You are viewing a plain text version of this content. The canonical link for it is here.
Posted to commits@poi.apache.org by ni...@apache.org on 2014/11/30 17:21:39 UTC
svn commit: r1642561 - in /poi/trunk/src:
java/org/apache/poi/hssf/extractor/ java/org/apache/poi/hssf/record/
testcases/org/apache/poi/hssf/extractor/
Author: nick
Date: Sun Nov 30 16:21:39 2014
New Revision: 1642561
URL: http://svn.apache.org/r1642561
Log:
Track the codepage in old excel files, to be able to correctly decode the 8 bit strings in them
Modified:
poi/trunk/src/java/org/apache/poi/hssf/extractor/OldExcelExtractor.java
poi/trunk/src/java/org/apache/poi/hssf/record/CodepageRecord.java
poi/trunk/src/java/org/apache/poi/hssf/record/OldLabelRecord.java
poi/trunk/src/java/org/apache/poi/hssf/record/OldStringRecord.java
poi/trunk/src/testcases/org/apache/poi/hssf/extractor/TestOldExcelExtractor.java
Modified: poi/trunk/src/java/org/apache/poi/hssf/extractor/OldExcelExtractor.java
URL: http://svn.apache.org/viewvc/poi/trunk/src/java/org/apache/poi/hssf/extractor/OldExcelExtractor.java?rev=1642561&r1=1642560&r2=1642561&view=diff
==============================================================================
--- poi/trunk/src/java/org/apache/poi/hssf/extractor/OldExcelExtractor.java (original)

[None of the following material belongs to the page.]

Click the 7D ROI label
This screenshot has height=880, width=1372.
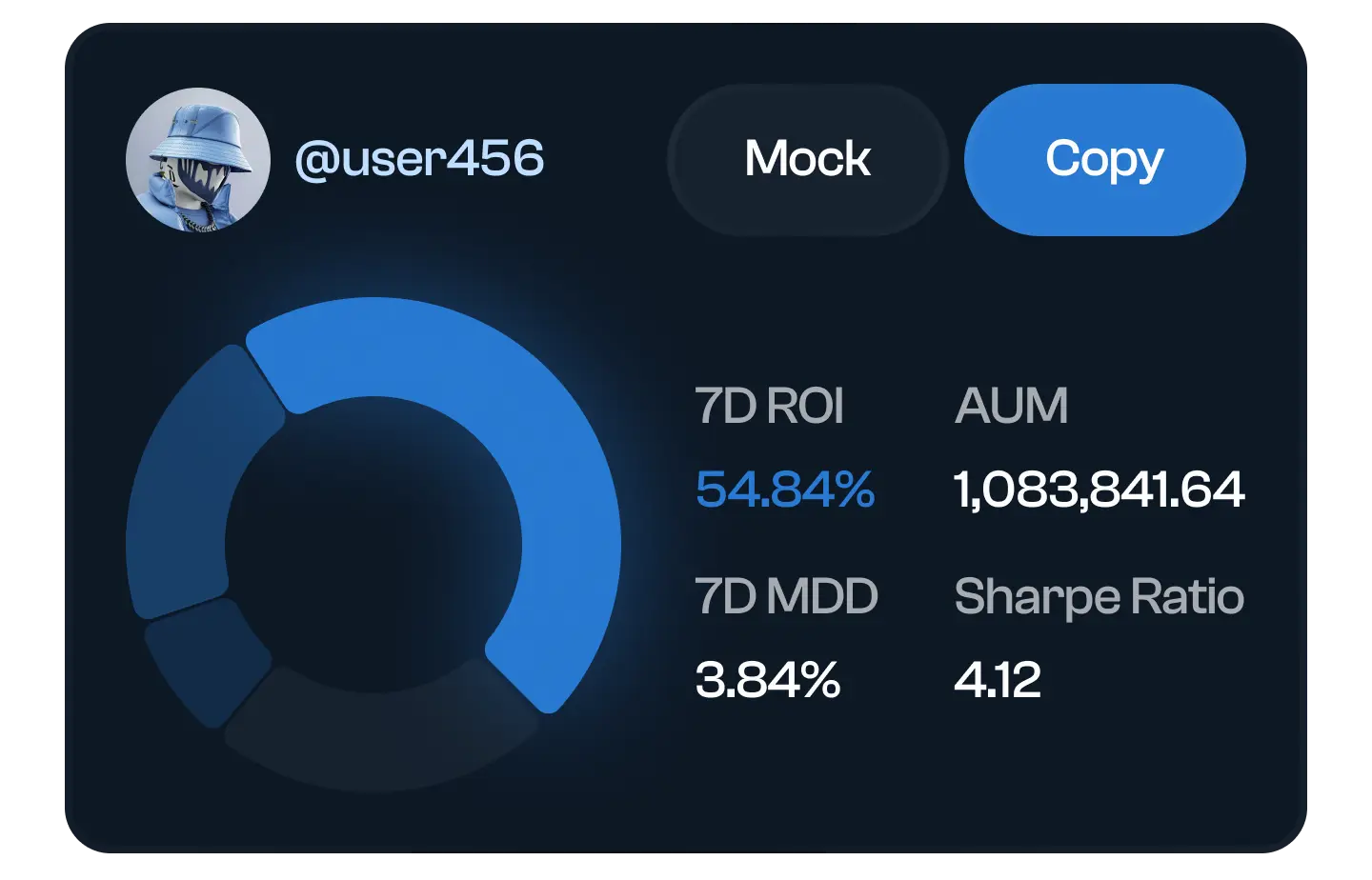769,406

+++ poi/trunk/src/java/org/apache/poi/hssf/extractor/OldExcelExtractor.java Sun Nov 30 16:21:39 2014
@@ -25,6 +25,7 @@ import java.io.IOException;
import java.io.InputStream;
import org.apache.poi.hssf.record.BOFRecord;
+import org.apache.poi.hssf.record.CodepageRecord;
import org.apache.poi.hssf.record.FormulaRecord;
import org.apache.poi.hssf.record.NumberRecord;
import org.apache.poi.hssf.record.OldFormulaRecord;
@@ -110,6 +111,8 @@ public class OldExcelExtractor {
* for these old file formats
*/
public String getText() {
+ StringBuffer text = new StringBuffer();
+
// Work out what version we're dealing with
int bofSid = ris.getNextSid();
switch (bofSid) {
@@ -128,8 +131,10 @@ public class OldExcelExtractor {
default:
throw new IllegalArgumentException("File does not begin with a BOF, found sid of " + bofSid);
}
+
+ // To track formats and encodings
+ CodepageRecord codepage = null;
- StringBuffer text = new StringBuffer();
while (ris.hasNextRecord()) {
int sid = ris.getNextSid();
ris.nextRecord();
@@ -139,6 +144,7 @@ public class OldExcelExtractor {
case OldLabelRecord.biff2_sid:
case OldLabelRecord.biff345_sid:
OldLabelRecord lr = new OldLabelRecord(ris);
+ lr.setCodePage(codepage);
text.append(lr.getValue());
text.append('\n');
break;
@@ -146,6 +152,7 @@ public class OldExcelExtractor {
case OldStringRecord.biff2_sid:
case OldStringRecord.biff345_sid:
OldStringRecord sr = new OldStringRecord(ris);
+ sr.setCodePage(codepage);
text.append(sr.getString());
text.append('\n');
break;
@@ -175,6 +182,10 @@ public class OldExcelExtractor {
handleNumericCell(text, rr.getRKNumber());
break;
+ case CodepageRecord.sid:
+ codepage = new CodepageRecord(ris);
+ break;
+
default:
ris.readFully(new byte[ris.remaining()]);
}
Modified: poi/trunk/src/java/org/apache/poi/hssf/record/CodepageRecord.java
URL: http://svn.apache.org/viewvc/poi/trunk/src/java/org/apache/poi/hssf/record/CodepageRecord.java?rev=1642561&r1=1642560&r2=1642561&view=diff
==============================================================================
--- poi/trunk/src/java/org/apache/poi/hssf/record/CodepageRecord.java (original)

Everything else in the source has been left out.